====== THE DATA

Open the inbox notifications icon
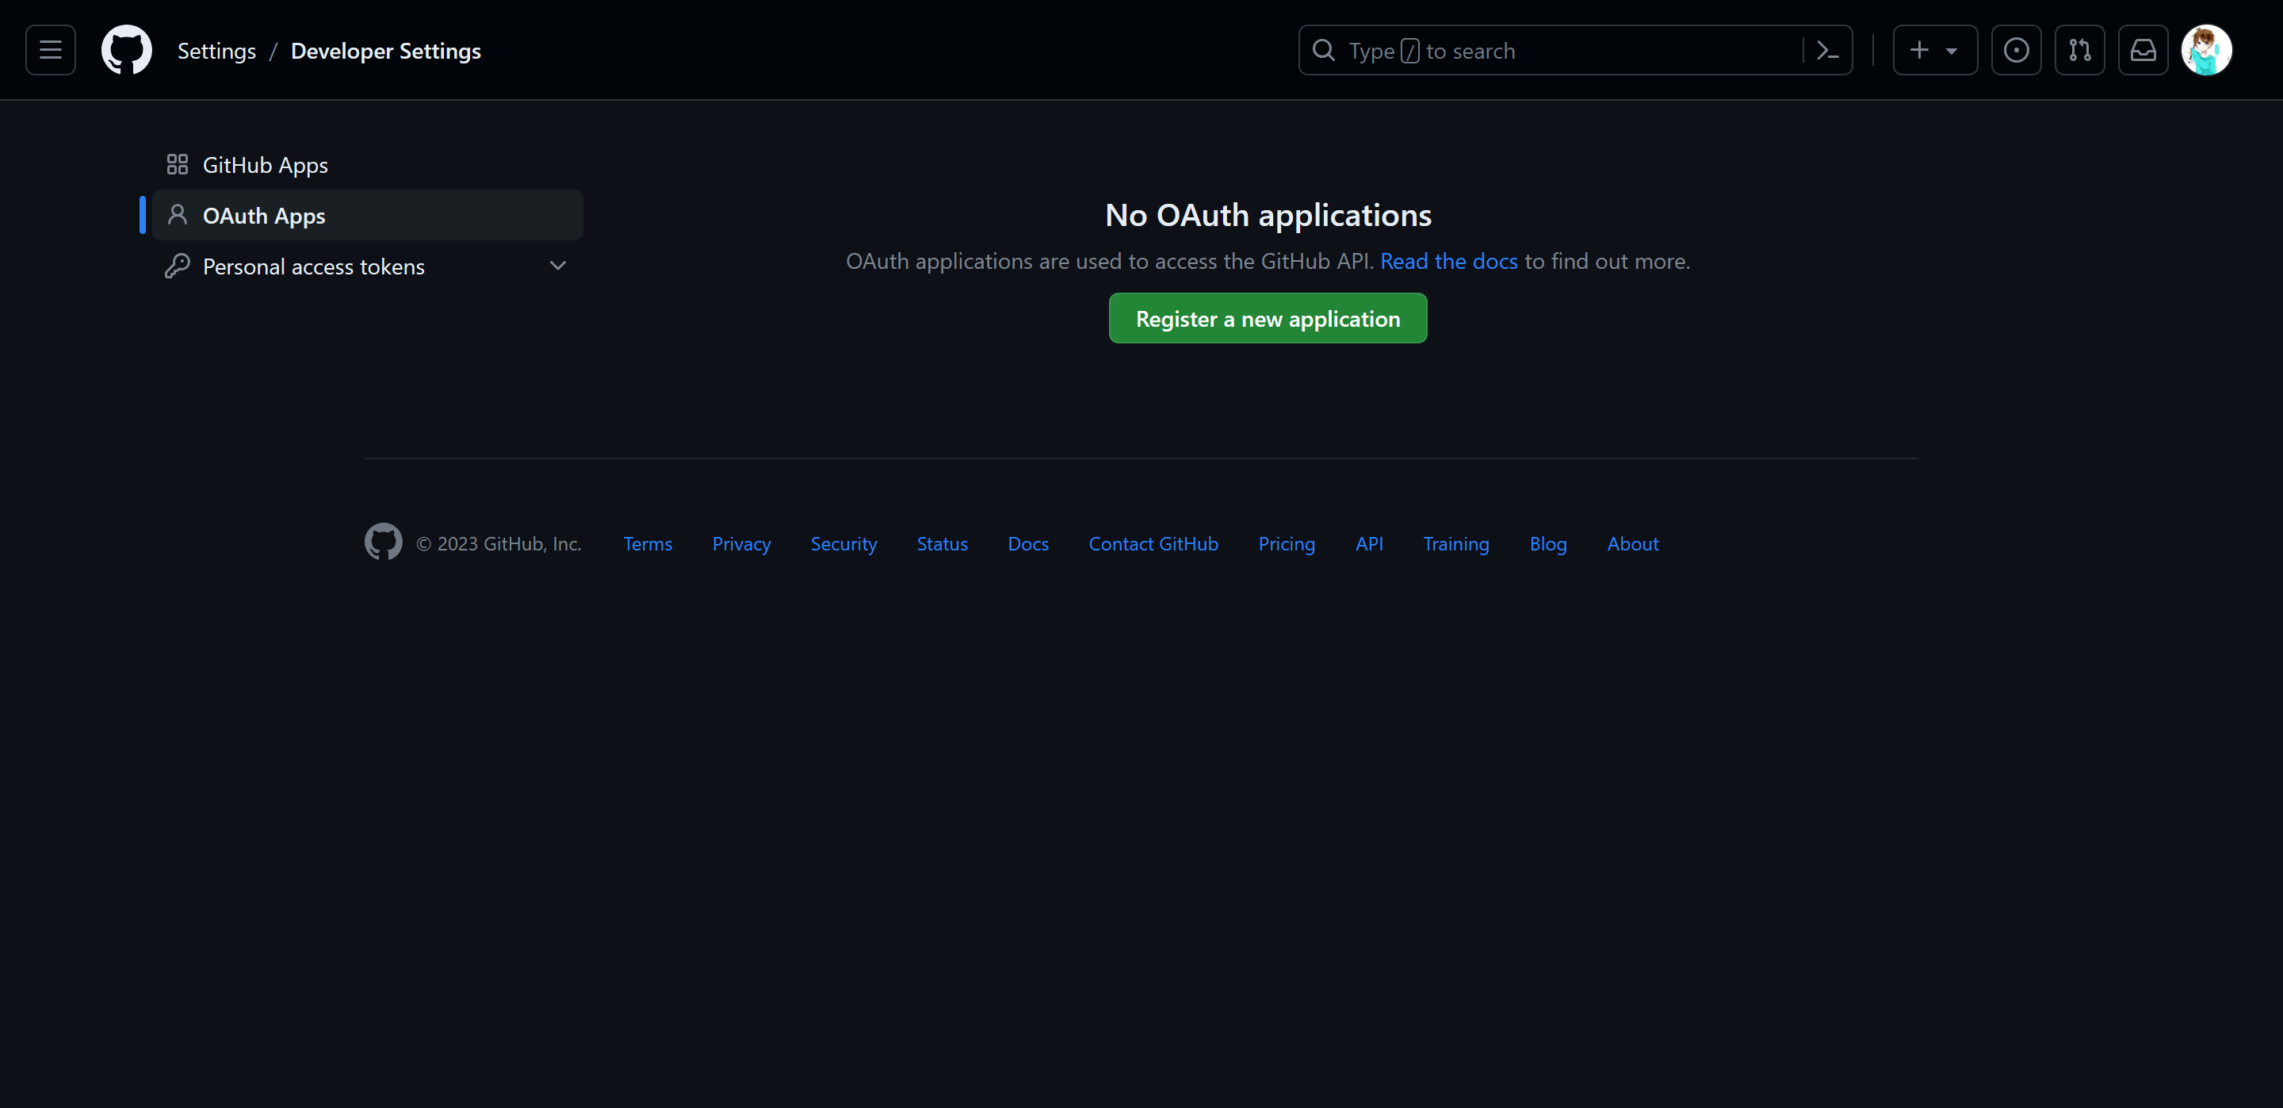 tap(2140, 49)

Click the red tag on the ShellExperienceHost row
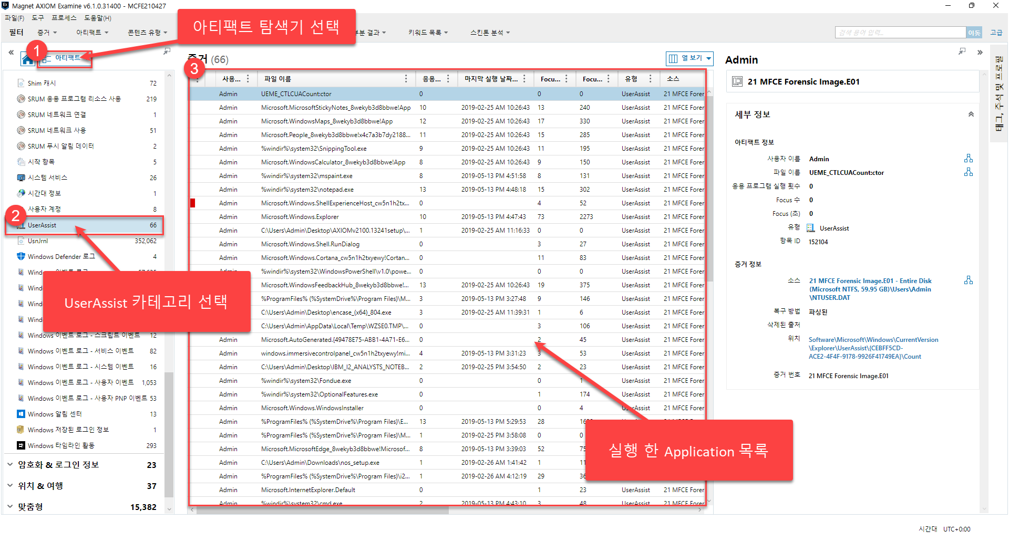coord(193,203)
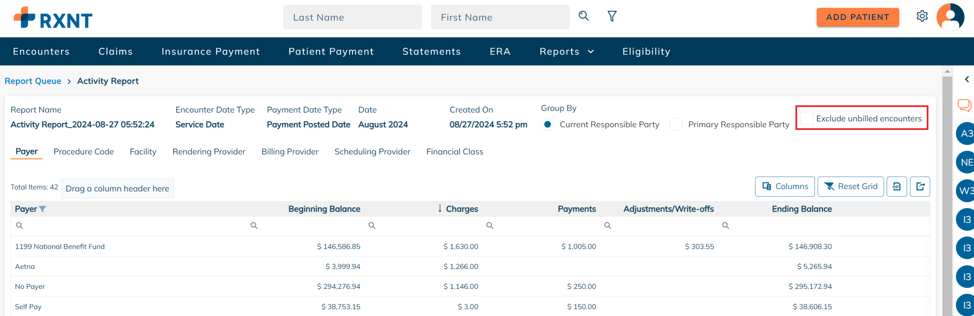The height and width of the screenshot is (316, 974).
Task: Open the patient filter funnel icon
Action: [x=612, y=16]
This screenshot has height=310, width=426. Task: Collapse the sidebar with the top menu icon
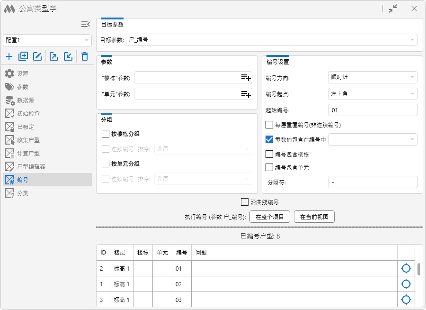click(x=85, y=24)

============

[TO DO]:
Reproduce, exactly and without pictures, the lines above from the one containing "This screenshot has" through the last line of the material, both ends included, and nothing more.

[RESPONSE AREA]:
This screenshot has height=310, width=426. Task: Collapse the sidebar with the top menu icon
click(x=85, y=24)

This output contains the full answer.